Due parole chiavi: attenzioni e abitudine. Se la tua donna ti ripete continuamente queste due parole, non preoccuparti, è tutto completamente normale.
Ora ditemi quanta pazienza ci vuole.
Siamo strane noi, eh.
Per esempio, quando ci prendiamo una sbandata per una persona. Perchè noi non è che facciamo un semplice apprezzamento per un uomo. Noi ci prendiamo una fissazione. Come una malattia, un’ossessione, una perseguitazione.
Ecco alcuni sintomi della patologia:
-guardare costantemente il profilo facebook del tipo (aggiornamenti di status, amicizie, commenti e soprattutto foto)

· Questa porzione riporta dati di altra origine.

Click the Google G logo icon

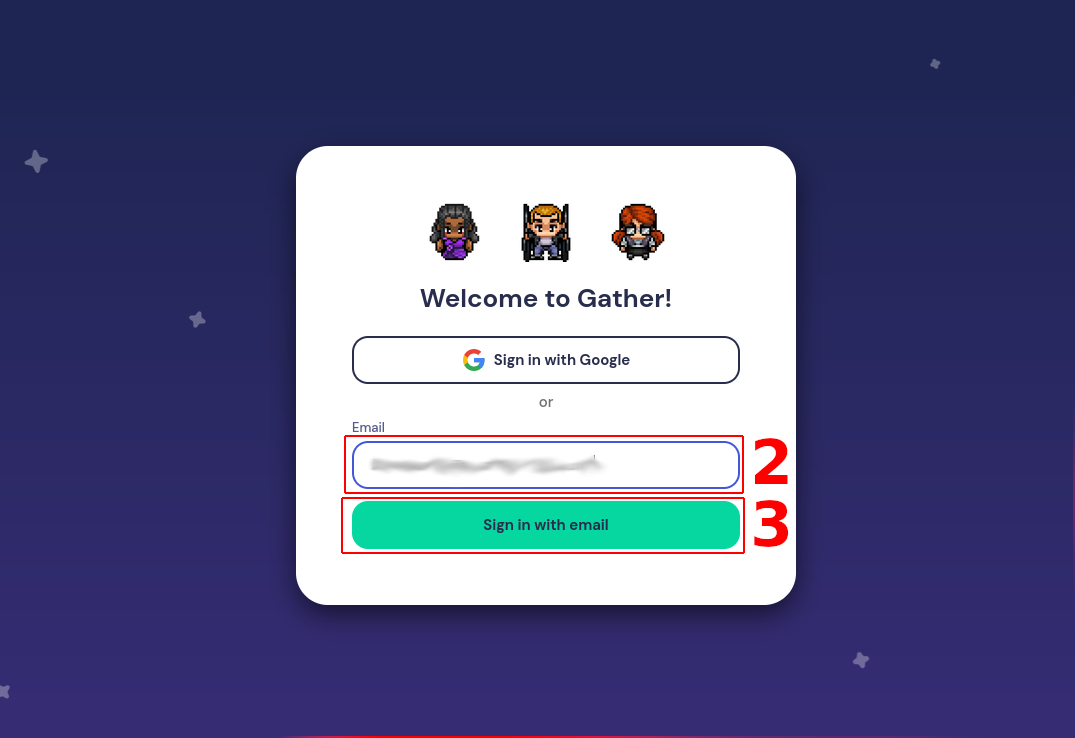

-cercare segnali nel suo profilo che possano far pensare ad un’altra donna
-provare gelosia per qualunque essere di sesso femminile che abbia un qualsiasi tipo di rapporto ravvicinato con lui (amica, sorella, zia, nuora, cassiera del supermercato)
-mandare sms e controllare continuamente il telefonino e restare in ansia nell’attesa della sua risposta
-raccontare tutto alle amiche esasperando ogni minimo particolare (tutte le conversazioni fra amiche sono rigorosamente private e segrete per ogni altro individuo al mondo!)
-scrivere su twitter un determinato status, esplicitamente rivolto a lui, nella convinzione (sbagliata per il 99,9% periodico delle volte) che lui capisca il chiaro riferimento
-andare dalla parrucchiera, dall’estetista, indossare tacco 12 e jeans stretti (tipo il pacco di riso sottovuoto) e per essere fighe al punto giusto
-girare tutti i locali della città con la pretesa di incontrarlo da qualche parte
-disperarsi e bestemmiare per non averlo incontrato in nessun pub, discoteca, enoteca, pizzeria, ristorante, festa privata, supermercato (chissà magari è con la cassiera!!)
-finire per insultarlo, maledirlo, odiarlo, nella convinzione certa che sia a letto con qualche tipa e ignorando qualunque altra ipotesi plausbile
Come avete letto, la lista è lunga e i sintomi sono tanti.
La cura, però, quella i medici la stanno ancora cercando.
Purtroppo, sembrano tutti fuori strada.